Medical Innovation Exchange

Bloodletting at Zymeworks as new CEO axes half of senior leaders, plans 25% reduction in headcount

Kenneth Galbraith has made an immediate mark on Zymeworks. Days after taking up the CEO position, Galbraith has axed half the senior management team and disclosed plans to cut total headcount by 25%.

Zymeworks disclosed the CEO transition Jan. 5, at which time it expected Galbraith to take up his new post by the start of February. Galbraith arrived well ahead of schedule and acted fast, assuming the role Jan. 15 and culling colleagues in his first week in the job.

The cull leaves Zymeworks with a new-look, slimmed-down management team. Tony Polverino, Ph.D., is among the high-profile casualties of the changes. Polverino joined Zymeworks from Kite Pharma in 2018 to work as chief scientific officer and executive vice president of early development. Zymeworks hired Polverino to set up and drive its R&D strategy and to manage the transition of drug candidates into early clinical development. 

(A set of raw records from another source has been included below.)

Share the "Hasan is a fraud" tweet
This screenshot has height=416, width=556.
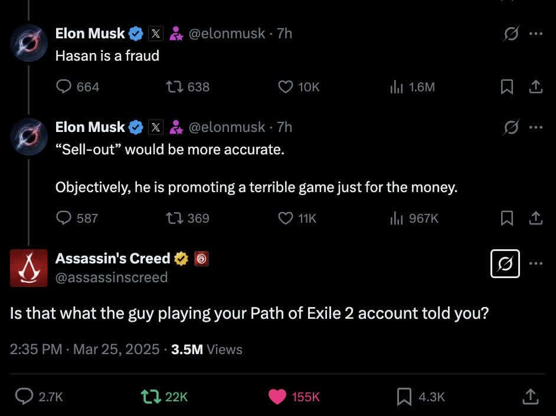535,87
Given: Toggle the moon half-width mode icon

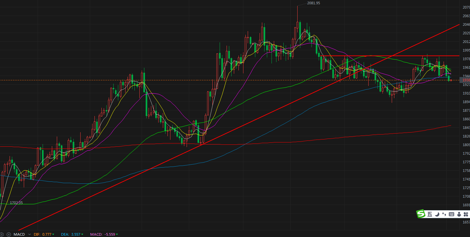Looking at the screenshot, I should pyautogui.click(x=437, y=214).
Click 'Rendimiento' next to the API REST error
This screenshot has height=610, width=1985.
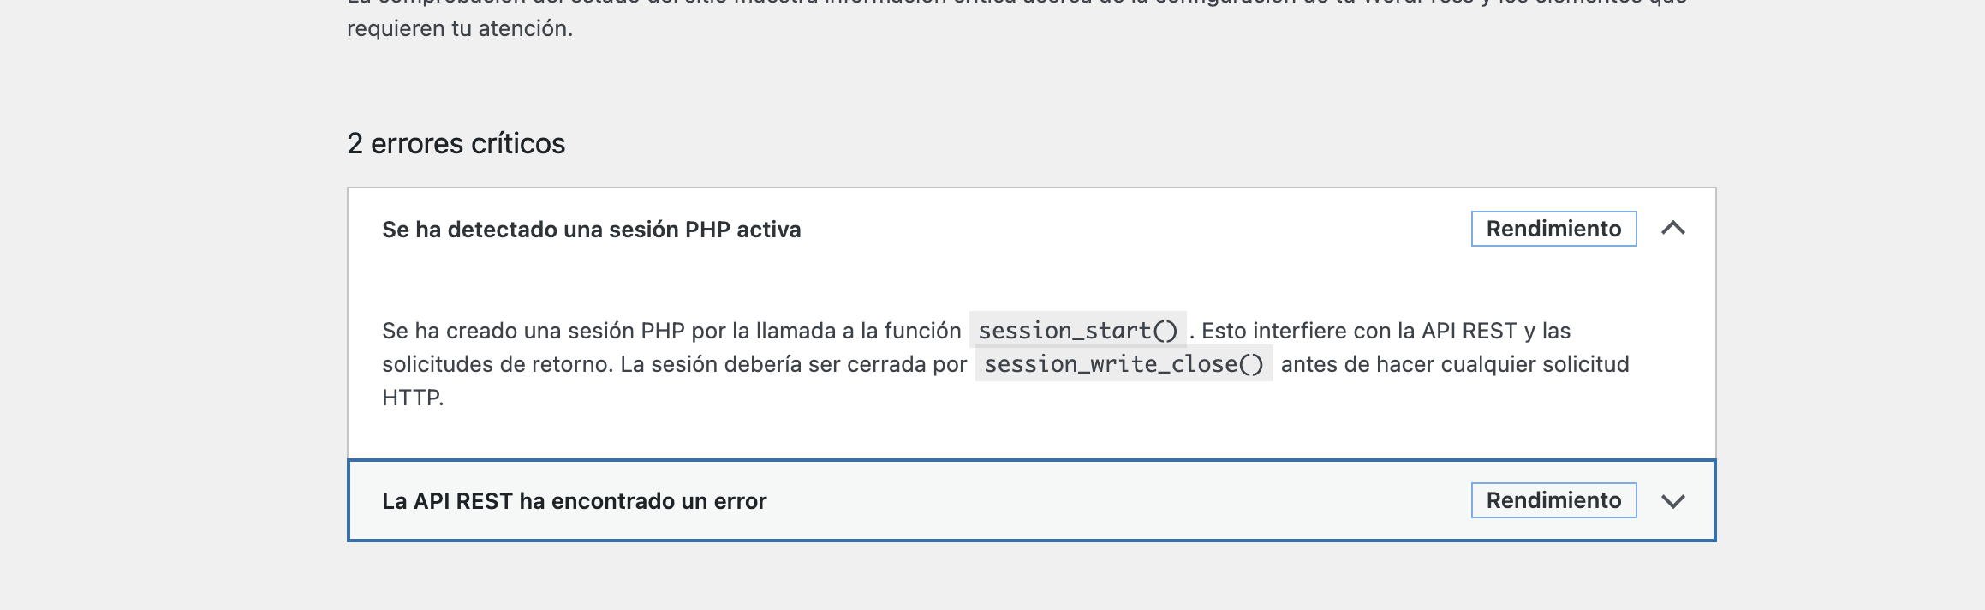[x=1553, y=500]
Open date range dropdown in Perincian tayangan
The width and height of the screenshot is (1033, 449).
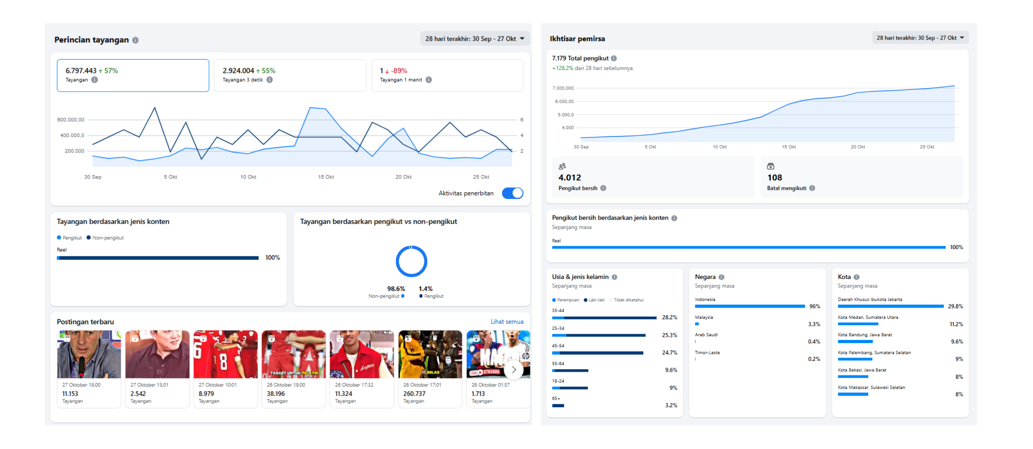tap(475, 39)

With its cash reserves running down, Zymeworks has now decided it can do without those skills, pushing Polverino out of the door along with its former chief people officer, chief commercial officer and half the senior leadership team. The exits are a precursor to a wider bloodletting that will see Zymeworks reduce its headcount by 25% by the end of the year.

RELATED: Zymeworks’ first CMO steps aside

Zymeworks had 455 full-time employees as of the end of September, suggesting 100 people or so will lose their jobs. The cuts follow a period of fast expansion. Zymeworks ended 2020 with 352 full-time employees. Returning back toward that size could help Zymeworks cut its cash burn, which topped $50 million a quarter in recent results, and thereby eke out the $250 million it had in the bank at the end of last year.

The remaining money, which Zymeworks expects to last “through at least late 2022,” will fund work on HER2-targeted bispecific antibody zanidatamab, which is in pivotal trials in biliary tract and esophageal cancers, and early-phase bispecific HER2‑targeted antibody-drug conjugate ZW49. 

Responsibility for taking the assets forward will fall on a new-look leadership team. The changes leave Neil Josephson, M.D., who was promoted to chief medical officer last year, and Kaycia Wilde, Ph.D., VP of clinical operations, among the key people on the development side. Zymeworks plans to add a head of R&D to the team in the future.